Levels of Wealth+circles

  1. Tradable Wealth: Food, shelter, services, time, are all forms of tradable wealth. We are all familiar with tradable wealth--it is the stuff we need and want, the resources that we compete for. Things we can trade are the products or the components of systems.
  2. Measurable Wealth: My health is non-tradable--I can't give it to you. I can give you my blood, which may affect both of our health, but I can't give you my health itself. It is a property of my body as a whole. However, you can measure my health in lots of objective ways: the miles I run or the number of times I see a doctor. Another thing that is non-tradable is the productive capacity of a factory. I can sell you the products of the factory, or the factory itself, but not its productive capacity. But you can measure its productivity by comparing its output to the inputs it requires. Similarly the health of a forest is non-tradable. Its diversity, resilience, etc. can, as with bodily health and productive capacity, be affected and objectively measured, but it can't be traded. Bodies, factories, and forests are all examples of systems. Things we can measure but not trade are properties of systems as a whole.
  3. Acknowledgeable Wealth: Friendship, beauty, freedom, civility, culture, happiness, integrity, reputation--these are all forms of acknowledgeable wealth. They are neither tradable nor objectively measurable because their impact is only felt subjectively. I can have friendships of different strengths--from an acquaintance to a best buddy--and though I can tell the qualitative difference between them, that difference is not measurable using any external scale.
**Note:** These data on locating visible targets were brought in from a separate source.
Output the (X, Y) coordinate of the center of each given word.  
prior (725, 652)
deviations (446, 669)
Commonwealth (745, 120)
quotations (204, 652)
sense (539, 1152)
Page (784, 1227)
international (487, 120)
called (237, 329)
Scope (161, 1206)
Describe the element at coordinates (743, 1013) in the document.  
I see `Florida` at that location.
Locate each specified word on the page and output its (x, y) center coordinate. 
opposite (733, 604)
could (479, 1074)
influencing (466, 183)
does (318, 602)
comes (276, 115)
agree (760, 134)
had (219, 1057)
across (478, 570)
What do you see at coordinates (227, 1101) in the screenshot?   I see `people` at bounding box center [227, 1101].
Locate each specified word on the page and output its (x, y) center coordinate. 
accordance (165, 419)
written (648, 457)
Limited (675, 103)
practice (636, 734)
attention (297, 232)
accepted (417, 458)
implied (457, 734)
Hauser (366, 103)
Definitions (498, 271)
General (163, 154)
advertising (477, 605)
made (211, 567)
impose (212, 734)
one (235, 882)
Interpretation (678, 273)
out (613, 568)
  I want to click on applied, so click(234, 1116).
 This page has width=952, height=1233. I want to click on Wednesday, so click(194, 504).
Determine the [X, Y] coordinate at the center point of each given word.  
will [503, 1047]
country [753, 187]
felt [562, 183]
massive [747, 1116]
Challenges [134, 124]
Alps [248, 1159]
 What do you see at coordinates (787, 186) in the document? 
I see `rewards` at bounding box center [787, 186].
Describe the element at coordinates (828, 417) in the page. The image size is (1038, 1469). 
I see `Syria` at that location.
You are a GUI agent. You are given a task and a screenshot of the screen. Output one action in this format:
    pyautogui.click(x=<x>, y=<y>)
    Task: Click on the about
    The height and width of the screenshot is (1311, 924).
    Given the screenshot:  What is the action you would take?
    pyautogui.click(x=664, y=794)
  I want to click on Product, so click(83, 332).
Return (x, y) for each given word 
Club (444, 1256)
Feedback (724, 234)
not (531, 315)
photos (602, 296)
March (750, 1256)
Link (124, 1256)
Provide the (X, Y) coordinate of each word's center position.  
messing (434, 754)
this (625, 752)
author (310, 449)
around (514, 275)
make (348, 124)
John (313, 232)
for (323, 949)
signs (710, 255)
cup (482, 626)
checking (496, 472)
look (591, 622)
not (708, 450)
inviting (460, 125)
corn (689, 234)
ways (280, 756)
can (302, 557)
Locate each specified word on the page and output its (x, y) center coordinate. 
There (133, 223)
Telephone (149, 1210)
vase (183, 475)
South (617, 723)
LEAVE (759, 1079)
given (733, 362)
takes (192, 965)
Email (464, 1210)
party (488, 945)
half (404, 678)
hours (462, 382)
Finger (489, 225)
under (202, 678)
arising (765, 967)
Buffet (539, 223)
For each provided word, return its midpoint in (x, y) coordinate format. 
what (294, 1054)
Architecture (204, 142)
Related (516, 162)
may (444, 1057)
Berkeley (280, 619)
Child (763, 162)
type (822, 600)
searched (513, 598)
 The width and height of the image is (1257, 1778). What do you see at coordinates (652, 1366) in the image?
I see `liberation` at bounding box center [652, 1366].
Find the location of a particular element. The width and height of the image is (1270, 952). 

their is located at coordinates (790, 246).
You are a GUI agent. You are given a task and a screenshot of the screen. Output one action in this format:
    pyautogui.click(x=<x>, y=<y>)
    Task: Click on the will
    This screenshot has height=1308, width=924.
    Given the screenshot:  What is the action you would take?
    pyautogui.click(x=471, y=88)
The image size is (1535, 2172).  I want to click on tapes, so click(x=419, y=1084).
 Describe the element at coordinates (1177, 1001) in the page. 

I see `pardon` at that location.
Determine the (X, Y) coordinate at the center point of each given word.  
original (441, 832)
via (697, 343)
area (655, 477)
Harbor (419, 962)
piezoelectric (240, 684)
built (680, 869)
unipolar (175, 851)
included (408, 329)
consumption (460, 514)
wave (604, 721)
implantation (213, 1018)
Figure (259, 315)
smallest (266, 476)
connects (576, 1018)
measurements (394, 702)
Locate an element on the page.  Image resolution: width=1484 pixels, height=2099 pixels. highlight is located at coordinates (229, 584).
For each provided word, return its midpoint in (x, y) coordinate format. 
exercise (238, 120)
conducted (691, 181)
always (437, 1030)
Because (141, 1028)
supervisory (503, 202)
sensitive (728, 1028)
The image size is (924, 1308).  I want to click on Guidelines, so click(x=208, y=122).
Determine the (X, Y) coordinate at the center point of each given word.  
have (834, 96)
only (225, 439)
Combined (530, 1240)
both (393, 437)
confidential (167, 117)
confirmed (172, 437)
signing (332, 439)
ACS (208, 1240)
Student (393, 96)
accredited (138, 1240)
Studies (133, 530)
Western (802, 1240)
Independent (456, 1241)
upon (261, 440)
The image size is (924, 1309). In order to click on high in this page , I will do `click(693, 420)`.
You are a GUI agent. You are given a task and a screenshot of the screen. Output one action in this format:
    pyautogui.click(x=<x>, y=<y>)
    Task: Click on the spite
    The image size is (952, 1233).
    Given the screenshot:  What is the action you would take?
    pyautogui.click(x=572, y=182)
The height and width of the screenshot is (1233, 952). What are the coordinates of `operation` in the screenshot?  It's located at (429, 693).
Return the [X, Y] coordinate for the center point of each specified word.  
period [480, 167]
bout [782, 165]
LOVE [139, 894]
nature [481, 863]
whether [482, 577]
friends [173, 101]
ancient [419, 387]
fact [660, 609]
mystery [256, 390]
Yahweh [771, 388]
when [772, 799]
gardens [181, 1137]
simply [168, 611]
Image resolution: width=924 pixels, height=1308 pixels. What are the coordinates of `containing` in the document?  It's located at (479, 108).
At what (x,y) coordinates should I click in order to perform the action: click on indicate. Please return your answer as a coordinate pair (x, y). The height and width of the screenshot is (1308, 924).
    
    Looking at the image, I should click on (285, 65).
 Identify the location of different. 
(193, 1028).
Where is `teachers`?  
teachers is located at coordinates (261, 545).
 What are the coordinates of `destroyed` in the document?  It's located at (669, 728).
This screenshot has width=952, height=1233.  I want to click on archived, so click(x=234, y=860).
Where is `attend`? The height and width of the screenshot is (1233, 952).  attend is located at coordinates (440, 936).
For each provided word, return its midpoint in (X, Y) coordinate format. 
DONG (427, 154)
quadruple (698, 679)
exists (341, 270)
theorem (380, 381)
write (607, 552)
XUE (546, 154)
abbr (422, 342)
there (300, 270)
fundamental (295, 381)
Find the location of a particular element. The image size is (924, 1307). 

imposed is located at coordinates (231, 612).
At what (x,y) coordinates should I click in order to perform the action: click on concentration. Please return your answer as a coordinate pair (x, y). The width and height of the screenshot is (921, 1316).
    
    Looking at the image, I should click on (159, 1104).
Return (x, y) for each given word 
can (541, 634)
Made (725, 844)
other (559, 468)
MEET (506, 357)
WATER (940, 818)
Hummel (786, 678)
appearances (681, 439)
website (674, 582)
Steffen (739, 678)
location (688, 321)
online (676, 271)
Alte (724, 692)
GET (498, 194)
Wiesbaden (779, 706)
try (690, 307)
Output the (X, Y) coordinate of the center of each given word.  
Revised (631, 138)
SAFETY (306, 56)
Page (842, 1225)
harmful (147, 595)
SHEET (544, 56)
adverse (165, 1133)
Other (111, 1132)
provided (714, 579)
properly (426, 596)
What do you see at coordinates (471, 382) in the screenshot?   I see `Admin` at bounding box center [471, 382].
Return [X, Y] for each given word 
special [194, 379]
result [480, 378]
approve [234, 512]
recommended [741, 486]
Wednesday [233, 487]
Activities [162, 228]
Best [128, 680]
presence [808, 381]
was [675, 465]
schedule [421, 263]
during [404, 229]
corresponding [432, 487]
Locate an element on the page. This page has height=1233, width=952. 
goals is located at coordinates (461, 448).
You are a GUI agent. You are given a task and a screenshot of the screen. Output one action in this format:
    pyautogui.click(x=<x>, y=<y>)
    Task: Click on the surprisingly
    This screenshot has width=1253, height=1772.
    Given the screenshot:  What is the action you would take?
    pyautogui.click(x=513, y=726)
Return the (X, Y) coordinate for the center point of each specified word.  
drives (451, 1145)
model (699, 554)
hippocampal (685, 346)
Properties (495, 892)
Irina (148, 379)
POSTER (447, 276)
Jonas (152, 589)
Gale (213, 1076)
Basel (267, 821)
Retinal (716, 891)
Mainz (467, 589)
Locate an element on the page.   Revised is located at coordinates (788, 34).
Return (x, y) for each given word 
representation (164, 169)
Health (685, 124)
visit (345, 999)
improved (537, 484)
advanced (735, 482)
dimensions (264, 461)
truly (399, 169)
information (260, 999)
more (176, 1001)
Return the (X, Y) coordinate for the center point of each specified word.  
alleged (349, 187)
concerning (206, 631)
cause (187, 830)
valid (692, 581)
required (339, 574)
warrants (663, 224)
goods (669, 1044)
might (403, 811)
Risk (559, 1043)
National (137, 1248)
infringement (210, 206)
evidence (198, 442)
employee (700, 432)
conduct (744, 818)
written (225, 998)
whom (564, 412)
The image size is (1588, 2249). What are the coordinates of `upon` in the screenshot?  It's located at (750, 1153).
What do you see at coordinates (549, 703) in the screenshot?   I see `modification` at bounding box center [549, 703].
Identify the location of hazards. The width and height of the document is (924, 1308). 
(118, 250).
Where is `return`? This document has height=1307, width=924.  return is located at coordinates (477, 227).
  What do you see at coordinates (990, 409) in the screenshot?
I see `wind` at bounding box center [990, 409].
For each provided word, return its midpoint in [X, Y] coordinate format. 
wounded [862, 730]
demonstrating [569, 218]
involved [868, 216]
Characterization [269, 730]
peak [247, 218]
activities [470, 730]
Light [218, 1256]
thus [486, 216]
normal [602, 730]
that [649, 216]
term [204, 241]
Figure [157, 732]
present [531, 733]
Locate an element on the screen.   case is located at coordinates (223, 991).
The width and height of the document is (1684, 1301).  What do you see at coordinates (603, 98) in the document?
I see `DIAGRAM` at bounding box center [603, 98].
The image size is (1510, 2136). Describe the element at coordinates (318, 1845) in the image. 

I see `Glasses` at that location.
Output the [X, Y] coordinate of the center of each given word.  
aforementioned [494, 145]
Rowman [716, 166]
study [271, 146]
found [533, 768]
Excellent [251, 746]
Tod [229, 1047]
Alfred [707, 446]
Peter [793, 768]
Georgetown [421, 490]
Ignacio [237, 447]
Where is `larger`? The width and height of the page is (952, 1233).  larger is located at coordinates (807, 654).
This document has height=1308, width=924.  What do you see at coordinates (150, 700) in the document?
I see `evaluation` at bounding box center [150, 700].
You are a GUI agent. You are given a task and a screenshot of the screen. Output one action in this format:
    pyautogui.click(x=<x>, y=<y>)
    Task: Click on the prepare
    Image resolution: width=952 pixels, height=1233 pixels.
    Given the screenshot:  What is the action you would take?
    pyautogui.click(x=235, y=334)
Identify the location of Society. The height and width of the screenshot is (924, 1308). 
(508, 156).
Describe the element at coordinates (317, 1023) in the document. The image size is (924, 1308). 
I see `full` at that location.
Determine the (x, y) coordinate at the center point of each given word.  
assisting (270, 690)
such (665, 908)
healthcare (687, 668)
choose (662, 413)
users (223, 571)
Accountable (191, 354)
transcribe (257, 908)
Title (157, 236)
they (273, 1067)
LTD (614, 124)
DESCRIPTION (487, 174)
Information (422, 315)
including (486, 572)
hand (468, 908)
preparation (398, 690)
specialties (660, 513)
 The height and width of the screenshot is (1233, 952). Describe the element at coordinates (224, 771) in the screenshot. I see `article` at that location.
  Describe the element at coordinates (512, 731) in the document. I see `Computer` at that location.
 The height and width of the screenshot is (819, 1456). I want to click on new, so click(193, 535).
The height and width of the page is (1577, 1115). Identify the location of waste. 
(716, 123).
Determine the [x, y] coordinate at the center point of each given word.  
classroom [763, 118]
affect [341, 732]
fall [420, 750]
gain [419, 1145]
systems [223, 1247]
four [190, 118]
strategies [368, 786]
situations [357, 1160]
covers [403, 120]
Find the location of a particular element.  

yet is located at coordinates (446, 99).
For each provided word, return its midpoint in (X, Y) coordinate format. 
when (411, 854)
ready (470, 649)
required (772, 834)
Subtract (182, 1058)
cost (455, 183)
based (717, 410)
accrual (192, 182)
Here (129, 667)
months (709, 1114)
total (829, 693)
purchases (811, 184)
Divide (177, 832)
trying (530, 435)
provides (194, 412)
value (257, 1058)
Rather, it is a difference in quality of relationship between one system (me) and two other systems (my acquaintance, and my buddy). Similarly my professional reputation comes from my relationships with my previous clients. As a potential client you can get a subjective sense of my reputation by talking to my previous clients, but there is no one objective standard to go by in making your choice. Those things that we can acknowledge but cannot measure or trade are inter-systemic resonances.

 

 

These levels of wealth are interdependent. Many communities are resource-poor but health- and culture-rich, but this is only possible up to a point: at some point lack of resources will degrade health and culture. Communities that are resource-rich but don't maintain their other levels of wealth will eventually degrade their capacity to maintain their tradable wealth.